Vladimir Prus wrote:
We probably can ignore doc builds for first step. But still, it appears there should be some way to mark a given library checkout as standalone, so that it does not depend on other parts of Boost checkout. But that's somewhat tricky -- in particular, that would mean that anything in top-levle Jamroot gets ignored, and any fixes or additions in tools/build/v2 will get ignored as well. And the same problem applies to CMake I believe -- since there's quite significant and growing set of local cmake definitions.
So, maybe, it's better to do it otherwise: don't allow a standalone checkout of a single library, but allow, given a full checkout of Boost, to redirect some, or all libraries to some installed locations. E.g.
--use-installed=python
or
--use-installed-except=serialization --install-root=/usr
which will cause build of serialization to use installed libraries.

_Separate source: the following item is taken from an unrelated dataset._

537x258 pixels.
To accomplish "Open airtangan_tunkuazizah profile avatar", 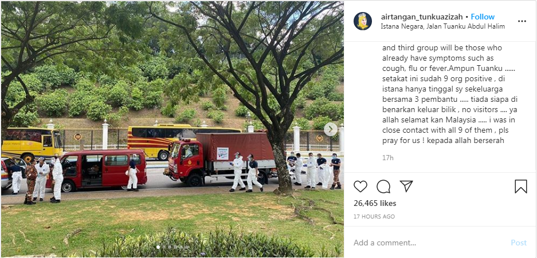I will tap(363, 21).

Hm. Let's discuss. $our_projects = the libraries we're developing at the moment, say, serialization and mpi. $checkout = our development tree. Contains full boost. $install = an install of boost, say in /usr/local/boost/(lib|include) There is a buildsystem switch to enable the build in $checkout of only $our_projects. Headerfile paths: $our_projects would see e.g. the $install boost/version.hpp, and the $checkout serialization/export.hpp. For the --use-installed-except=... case, you could implement this without symlinks by simply deleting the non $our_projects headers from the $checkout when --use-installed-except is turned on, and putting $checkout/include first, $install/include second, in the include path. I think this may have certain advantages in practice... It is a little harder to get confused about which header files are the ones actually being used. For the --use-installed=... case, you'd need symlinks, you need to construct a 'forwarding' include/boost/<links>. But maybe you do anyway. (I'm not proposing any of this. Just thinking out loud.)
Then there is the 'middle' case: I have a 'big' boost tree sitting on disk, built, but not installed, and I want to hack on boost.process against that library. Are we having fun yet?
What problem is here? You just add libs/process and there you go. At least in Boost.Build land, you don't need to hack anything outside.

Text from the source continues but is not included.